Records provided

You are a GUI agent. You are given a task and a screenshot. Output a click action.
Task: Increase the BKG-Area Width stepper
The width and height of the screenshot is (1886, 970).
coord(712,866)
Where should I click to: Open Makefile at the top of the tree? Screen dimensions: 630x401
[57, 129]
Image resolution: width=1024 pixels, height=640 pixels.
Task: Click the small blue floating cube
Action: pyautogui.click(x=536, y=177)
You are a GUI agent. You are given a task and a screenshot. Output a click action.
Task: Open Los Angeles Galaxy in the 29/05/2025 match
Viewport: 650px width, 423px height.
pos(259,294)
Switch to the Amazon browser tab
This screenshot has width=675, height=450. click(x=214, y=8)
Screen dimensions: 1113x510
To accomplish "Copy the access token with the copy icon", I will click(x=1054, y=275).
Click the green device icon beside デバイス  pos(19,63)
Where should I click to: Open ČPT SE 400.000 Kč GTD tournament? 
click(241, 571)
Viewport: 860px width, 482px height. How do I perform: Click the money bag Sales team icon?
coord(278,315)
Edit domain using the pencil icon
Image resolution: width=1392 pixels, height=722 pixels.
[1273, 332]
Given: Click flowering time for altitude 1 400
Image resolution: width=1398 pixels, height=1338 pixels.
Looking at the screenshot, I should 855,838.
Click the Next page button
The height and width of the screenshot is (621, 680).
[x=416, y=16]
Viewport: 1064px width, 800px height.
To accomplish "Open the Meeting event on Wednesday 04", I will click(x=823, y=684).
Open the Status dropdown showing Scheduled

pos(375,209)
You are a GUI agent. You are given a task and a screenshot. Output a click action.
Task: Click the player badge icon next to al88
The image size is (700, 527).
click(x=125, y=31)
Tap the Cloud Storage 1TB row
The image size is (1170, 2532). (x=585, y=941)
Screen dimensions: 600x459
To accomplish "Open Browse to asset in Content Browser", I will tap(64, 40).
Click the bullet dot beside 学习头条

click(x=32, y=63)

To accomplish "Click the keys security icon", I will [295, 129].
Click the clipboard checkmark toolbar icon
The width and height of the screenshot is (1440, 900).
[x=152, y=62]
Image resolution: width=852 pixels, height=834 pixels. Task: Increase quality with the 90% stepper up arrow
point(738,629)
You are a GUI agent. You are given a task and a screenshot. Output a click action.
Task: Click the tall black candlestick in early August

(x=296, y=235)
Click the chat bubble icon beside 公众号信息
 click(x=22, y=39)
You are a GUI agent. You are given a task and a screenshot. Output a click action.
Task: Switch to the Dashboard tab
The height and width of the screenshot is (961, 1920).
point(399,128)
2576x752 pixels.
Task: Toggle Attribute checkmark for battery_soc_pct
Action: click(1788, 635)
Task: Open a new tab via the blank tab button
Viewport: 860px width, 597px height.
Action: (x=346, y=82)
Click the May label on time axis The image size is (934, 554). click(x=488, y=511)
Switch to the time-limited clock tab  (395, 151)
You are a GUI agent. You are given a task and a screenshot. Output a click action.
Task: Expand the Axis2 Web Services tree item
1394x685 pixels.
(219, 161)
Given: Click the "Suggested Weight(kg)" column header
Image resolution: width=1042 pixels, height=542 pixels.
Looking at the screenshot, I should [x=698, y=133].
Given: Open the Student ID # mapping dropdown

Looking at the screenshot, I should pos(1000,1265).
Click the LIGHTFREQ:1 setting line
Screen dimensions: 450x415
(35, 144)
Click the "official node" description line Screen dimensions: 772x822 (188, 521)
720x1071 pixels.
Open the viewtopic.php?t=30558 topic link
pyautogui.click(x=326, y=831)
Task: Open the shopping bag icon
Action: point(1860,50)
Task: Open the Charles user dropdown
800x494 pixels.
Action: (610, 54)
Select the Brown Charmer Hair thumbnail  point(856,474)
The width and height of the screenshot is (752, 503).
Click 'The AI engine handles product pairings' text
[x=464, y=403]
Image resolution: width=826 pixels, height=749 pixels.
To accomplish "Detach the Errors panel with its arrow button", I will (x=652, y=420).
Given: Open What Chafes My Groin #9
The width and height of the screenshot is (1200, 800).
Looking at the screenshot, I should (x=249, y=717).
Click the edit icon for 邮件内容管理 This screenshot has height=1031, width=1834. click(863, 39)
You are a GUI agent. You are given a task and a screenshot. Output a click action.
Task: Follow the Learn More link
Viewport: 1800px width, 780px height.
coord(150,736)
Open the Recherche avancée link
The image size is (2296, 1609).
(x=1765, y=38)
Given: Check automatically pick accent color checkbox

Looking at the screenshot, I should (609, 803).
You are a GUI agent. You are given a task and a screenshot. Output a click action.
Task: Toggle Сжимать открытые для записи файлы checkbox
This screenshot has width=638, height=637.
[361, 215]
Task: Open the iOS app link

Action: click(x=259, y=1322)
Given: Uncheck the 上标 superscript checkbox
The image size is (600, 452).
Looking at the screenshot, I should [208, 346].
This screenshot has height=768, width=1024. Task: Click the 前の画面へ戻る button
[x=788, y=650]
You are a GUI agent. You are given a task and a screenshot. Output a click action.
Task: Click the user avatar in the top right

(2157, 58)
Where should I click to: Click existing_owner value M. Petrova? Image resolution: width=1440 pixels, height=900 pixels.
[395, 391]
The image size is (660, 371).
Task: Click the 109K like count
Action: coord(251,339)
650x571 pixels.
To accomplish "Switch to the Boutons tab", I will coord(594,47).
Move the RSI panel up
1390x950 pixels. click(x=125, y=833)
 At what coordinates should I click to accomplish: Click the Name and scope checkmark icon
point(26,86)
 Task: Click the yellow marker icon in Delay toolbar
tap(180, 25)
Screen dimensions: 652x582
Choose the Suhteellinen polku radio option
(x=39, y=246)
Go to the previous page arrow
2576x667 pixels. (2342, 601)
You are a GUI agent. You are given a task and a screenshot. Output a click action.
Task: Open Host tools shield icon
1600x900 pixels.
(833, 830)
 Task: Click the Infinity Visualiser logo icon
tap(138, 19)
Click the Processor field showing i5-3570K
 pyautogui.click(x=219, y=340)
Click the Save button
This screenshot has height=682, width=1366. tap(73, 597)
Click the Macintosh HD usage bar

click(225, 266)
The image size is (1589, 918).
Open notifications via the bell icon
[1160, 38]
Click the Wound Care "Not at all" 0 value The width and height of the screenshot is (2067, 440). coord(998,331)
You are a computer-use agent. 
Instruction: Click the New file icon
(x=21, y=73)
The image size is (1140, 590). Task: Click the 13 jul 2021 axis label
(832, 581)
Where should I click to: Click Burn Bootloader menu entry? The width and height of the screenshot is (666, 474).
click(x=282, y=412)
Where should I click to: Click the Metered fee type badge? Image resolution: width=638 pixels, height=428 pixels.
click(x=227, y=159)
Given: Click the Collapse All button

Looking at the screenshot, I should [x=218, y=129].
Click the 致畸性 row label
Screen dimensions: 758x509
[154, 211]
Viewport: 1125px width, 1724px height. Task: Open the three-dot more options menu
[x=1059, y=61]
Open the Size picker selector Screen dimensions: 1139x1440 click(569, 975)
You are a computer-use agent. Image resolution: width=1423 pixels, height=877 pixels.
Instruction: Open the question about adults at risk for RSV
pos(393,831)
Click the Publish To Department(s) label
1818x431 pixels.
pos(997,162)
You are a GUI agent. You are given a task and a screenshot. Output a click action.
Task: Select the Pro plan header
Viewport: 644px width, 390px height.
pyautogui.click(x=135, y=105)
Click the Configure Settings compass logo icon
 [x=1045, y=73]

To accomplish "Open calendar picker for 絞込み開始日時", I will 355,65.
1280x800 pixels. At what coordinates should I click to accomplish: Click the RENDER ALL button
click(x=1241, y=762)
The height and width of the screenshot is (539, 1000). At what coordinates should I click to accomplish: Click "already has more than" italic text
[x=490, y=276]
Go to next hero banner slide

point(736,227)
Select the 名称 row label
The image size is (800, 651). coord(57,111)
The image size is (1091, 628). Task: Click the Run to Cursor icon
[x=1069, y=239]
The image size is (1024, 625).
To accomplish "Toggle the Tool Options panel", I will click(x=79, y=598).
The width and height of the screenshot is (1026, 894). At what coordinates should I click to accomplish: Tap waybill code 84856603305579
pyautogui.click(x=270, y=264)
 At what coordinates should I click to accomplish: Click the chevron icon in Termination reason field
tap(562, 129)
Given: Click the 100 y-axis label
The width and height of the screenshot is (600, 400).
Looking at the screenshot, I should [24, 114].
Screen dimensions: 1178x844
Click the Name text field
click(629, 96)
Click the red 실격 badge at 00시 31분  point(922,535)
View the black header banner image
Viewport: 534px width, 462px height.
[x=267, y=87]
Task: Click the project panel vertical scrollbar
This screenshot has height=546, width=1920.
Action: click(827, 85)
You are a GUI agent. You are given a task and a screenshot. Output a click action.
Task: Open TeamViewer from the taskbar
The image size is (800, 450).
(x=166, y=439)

Exercise aim
Wherever the word "header" appears in a line of the data, copy that line.

Response to the exercise
Given: Click the "Suggested Weight(kg)" column header
Task: Select the Pro plan header
View the black header banner image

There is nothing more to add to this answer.